:: RAW DATA

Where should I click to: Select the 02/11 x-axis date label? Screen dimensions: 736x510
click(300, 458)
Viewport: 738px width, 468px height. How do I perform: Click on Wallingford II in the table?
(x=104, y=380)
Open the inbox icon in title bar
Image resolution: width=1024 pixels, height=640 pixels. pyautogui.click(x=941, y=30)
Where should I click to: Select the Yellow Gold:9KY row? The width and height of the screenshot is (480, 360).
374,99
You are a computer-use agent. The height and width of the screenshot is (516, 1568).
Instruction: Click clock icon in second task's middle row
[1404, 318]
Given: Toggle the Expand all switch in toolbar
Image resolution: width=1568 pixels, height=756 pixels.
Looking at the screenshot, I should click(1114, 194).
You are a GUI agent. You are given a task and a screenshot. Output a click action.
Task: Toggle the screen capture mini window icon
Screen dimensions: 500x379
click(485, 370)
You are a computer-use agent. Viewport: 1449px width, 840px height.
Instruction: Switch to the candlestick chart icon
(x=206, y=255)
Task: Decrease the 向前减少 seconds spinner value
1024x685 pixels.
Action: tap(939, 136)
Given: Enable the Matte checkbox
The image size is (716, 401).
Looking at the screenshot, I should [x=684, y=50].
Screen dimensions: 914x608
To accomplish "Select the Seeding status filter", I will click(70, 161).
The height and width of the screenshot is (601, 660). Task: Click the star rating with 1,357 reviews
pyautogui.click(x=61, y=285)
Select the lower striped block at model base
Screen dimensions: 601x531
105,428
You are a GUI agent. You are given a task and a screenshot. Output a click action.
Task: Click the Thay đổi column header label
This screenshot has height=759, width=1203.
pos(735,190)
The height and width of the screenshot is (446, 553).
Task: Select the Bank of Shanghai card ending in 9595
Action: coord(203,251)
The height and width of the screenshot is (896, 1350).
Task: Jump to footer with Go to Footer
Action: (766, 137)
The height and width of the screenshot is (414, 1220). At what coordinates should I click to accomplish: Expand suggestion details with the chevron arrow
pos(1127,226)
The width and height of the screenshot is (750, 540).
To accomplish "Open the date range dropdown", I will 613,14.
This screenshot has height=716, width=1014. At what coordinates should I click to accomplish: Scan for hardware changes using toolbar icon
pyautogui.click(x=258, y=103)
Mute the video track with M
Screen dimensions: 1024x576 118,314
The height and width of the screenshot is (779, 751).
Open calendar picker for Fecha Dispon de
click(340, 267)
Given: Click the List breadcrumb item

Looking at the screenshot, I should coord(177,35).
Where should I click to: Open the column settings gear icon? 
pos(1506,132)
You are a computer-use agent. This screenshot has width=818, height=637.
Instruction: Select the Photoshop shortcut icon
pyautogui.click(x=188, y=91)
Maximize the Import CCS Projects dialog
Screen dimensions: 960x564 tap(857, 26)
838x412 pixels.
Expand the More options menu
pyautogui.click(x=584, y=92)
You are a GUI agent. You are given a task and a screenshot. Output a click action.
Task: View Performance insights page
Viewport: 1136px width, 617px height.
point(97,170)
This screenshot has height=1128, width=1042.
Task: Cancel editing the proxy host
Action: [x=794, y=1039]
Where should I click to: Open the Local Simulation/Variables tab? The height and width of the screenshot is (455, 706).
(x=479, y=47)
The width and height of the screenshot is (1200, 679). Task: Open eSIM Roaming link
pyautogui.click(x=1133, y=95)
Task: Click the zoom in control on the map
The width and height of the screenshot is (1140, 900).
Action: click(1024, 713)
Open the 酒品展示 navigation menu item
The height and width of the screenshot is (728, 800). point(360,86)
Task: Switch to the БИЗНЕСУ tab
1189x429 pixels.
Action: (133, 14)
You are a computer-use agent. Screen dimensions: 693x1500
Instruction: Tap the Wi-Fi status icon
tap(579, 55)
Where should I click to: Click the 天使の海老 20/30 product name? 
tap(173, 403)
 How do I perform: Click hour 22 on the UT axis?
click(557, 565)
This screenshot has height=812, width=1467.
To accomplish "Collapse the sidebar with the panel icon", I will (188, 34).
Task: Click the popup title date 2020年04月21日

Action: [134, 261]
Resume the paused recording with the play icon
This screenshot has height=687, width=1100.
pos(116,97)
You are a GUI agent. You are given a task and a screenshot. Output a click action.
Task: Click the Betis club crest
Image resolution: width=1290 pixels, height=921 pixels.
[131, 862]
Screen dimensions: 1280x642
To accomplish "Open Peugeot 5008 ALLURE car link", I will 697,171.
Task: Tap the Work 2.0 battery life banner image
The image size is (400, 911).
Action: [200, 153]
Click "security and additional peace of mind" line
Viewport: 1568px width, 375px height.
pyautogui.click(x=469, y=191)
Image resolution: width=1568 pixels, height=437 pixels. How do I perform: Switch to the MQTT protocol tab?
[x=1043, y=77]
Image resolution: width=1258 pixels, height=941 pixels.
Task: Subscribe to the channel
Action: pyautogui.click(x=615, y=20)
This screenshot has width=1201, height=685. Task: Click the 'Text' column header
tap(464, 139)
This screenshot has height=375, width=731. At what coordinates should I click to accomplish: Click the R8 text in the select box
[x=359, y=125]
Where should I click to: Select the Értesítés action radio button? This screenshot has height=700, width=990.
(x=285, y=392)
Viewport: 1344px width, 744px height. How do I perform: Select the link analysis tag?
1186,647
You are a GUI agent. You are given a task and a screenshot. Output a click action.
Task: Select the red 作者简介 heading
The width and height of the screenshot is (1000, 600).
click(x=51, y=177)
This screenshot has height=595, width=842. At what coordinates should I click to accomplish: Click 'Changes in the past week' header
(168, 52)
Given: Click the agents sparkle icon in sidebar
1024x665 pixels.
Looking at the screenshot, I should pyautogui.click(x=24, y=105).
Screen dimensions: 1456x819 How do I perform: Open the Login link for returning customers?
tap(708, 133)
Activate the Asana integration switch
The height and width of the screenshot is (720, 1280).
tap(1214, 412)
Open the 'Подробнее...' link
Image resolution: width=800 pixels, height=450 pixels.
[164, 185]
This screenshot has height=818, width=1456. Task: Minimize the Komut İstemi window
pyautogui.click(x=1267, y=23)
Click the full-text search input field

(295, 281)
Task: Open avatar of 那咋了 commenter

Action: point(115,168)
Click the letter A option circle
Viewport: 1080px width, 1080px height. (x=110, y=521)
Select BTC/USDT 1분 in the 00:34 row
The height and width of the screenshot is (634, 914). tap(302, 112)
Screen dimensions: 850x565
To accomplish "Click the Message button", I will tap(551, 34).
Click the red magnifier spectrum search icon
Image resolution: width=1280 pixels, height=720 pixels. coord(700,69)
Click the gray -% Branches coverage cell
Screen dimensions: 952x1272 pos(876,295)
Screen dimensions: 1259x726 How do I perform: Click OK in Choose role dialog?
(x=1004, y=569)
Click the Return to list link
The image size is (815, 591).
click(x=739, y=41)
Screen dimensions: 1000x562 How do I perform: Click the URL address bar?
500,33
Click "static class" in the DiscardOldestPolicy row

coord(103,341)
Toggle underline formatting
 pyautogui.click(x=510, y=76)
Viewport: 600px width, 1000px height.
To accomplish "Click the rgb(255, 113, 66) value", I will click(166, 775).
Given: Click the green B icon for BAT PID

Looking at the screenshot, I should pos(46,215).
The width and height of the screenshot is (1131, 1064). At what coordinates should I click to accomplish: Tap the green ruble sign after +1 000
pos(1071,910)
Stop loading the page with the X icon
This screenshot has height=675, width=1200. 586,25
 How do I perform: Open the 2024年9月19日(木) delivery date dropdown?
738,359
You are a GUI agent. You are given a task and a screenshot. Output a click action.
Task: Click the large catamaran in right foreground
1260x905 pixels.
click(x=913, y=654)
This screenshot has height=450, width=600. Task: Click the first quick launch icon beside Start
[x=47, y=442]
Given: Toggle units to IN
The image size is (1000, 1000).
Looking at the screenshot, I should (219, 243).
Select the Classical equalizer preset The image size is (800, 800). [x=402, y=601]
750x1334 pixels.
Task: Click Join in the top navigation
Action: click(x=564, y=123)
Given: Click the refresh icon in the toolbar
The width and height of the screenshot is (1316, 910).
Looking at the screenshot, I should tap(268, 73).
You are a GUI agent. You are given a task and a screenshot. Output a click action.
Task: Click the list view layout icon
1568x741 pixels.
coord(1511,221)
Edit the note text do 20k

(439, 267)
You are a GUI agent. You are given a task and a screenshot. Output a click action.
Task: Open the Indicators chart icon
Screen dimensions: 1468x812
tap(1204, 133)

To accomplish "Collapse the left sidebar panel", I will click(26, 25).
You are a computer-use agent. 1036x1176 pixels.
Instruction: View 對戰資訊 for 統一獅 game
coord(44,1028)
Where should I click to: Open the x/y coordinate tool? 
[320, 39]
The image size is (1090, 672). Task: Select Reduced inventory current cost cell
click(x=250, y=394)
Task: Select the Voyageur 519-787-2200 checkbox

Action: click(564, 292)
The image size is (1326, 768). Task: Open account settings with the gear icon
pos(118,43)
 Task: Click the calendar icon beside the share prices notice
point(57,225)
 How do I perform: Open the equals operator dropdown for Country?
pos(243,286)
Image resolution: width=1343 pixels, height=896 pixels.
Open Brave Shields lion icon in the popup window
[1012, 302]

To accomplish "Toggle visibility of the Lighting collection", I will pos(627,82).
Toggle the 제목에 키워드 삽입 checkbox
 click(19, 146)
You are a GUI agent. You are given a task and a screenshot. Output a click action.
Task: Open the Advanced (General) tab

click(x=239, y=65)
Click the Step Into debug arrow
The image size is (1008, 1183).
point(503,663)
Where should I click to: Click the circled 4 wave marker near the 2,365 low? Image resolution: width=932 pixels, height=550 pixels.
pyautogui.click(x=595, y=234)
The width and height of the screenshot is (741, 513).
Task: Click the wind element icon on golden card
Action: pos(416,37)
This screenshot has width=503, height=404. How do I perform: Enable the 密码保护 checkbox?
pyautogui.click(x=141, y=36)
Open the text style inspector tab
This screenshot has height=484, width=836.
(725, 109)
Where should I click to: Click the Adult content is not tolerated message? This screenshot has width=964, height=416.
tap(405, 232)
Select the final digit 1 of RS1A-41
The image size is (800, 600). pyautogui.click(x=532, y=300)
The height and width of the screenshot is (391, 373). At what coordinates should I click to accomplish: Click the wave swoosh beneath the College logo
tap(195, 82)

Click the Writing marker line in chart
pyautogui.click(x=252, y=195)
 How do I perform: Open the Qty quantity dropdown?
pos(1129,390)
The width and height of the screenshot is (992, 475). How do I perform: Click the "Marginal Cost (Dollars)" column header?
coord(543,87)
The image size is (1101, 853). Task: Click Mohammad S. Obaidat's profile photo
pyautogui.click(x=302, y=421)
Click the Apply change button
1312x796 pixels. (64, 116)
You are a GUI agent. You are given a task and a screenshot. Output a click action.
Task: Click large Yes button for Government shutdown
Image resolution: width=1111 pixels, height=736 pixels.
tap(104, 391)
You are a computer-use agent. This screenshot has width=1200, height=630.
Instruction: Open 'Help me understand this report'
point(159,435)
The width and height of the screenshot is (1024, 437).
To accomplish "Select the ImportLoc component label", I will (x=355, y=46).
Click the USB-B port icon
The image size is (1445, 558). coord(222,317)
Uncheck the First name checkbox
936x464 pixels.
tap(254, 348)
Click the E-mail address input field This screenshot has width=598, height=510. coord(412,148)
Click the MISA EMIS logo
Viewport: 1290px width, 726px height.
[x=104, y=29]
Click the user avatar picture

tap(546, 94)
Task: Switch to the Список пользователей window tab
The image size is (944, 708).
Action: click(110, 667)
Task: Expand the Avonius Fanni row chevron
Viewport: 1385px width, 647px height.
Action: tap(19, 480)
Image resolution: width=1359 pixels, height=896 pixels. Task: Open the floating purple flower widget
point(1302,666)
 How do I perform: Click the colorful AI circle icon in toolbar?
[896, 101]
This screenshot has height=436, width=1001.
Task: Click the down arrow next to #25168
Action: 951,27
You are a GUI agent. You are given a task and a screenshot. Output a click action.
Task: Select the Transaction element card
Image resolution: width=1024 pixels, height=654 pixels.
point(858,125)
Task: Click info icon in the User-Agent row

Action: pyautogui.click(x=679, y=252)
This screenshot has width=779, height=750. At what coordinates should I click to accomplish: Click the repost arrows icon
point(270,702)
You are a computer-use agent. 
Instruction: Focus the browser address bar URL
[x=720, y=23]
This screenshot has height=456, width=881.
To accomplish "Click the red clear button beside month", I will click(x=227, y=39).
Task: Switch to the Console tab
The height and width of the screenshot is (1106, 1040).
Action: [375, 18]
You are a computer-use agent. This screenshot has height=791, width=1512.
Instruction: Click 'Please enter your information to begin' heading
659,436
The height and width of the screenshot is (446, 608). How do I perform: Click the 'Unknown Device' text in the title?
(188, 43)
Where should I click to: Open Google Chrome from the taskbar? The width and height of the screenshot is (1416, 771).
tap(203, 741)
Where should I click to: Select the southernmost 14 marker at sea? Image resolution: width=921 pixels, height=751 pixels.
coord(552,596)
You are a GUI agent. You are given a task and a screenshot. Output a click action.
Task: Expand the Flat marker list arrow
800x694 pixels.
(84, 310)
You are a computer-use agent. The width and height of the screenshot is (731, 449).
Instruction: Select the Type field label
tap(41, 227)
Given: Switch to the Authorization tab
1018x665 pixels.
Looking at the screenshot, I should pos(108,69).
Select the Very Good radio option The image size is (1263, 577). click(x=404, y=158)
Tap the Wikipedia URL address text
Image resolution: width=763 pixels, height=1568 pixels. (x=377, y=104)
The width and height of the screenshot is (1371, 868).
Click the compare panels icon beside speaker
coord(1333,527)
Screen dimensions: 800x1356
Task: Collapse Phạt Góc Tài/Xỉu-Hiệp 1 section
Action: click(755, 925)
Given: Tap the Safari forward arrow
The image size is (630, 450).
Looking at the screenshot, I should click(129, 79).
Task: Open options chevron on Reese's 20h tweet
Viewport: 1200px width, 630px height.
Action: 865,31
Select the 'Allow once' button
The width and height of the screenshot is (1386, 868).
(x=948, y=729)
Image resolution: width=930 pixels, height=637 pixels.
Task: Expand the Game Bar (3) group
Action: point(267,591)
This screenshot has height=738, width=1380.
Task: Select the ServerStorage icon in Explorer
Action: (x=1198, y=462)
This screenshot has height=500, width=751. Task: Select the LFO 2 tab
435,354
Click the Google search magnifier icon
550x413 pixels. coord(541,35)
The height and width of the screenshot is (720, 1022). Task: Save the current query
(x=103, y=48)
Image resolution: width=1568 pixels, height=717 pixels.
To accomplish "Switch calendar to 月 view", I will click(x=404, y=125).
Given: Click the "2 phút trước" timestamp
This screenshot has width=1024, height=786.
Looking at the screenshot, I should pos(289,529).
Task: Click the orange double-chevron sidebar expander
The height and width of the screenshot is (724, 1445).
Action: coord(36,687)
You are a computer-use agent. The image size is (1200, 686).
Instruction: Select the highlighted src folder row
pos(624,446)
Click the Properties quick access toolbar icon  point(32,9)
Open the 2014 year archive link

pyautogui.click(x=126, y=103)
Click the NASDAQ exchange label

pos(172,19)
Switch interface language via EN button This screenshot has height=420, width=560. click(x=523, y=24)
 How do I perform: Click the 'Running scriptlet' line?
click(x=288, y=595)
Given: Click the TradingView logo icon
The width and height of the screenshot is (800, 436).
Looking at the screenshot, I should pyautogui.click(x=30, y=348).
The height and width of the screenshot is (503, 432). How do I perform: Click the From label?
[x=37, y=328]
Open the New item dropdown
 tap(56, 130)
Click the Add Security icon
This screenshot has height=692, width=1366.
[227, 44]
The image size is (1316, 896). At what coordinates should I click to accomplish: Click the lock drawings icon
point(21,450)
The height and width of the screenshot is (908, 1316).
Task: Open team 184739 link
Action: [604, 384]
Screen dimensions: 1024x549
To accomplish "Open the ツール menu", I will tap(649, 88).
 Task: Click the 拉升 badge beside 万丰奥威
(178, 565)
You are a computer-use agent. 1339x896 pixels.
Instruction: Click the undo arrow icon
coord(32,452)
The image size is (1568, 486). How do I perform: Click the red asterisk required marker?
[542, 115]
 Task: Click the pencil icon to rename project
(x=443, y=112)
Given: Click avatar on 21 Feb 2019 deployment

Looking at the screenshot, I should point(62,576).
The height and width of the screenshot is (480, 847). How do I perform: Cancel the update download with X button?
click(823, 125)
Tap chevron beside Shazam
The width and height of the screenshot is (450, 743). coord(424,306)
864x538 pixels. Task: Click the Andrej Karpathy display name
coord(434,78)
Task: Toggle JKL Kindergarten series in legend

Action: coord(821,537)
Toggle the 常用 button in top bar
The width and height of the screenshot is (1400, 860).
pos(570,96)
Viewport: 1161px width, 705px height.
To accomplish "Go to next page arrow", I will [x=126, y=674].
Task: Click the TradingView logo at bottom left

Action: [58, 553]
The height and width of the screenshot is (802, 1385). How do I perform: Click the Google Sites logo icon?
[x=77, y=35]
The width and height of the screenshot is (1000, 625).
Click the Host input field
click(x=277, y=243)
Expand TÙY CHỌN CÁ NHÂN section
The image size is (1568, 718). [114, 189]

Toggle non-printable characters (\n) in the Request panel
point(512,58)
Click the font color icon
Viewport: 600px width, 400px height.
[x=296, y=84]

::::

DIRECTIONS FOR THIS TASK: Could you copy every line in the records that holds "value"?

COMPLETED TASK:
Task: Decrease the 向前减少 seconds spinner value
To accomplish "Click the rgb(255, 113, 66) value", I will click(166, 775).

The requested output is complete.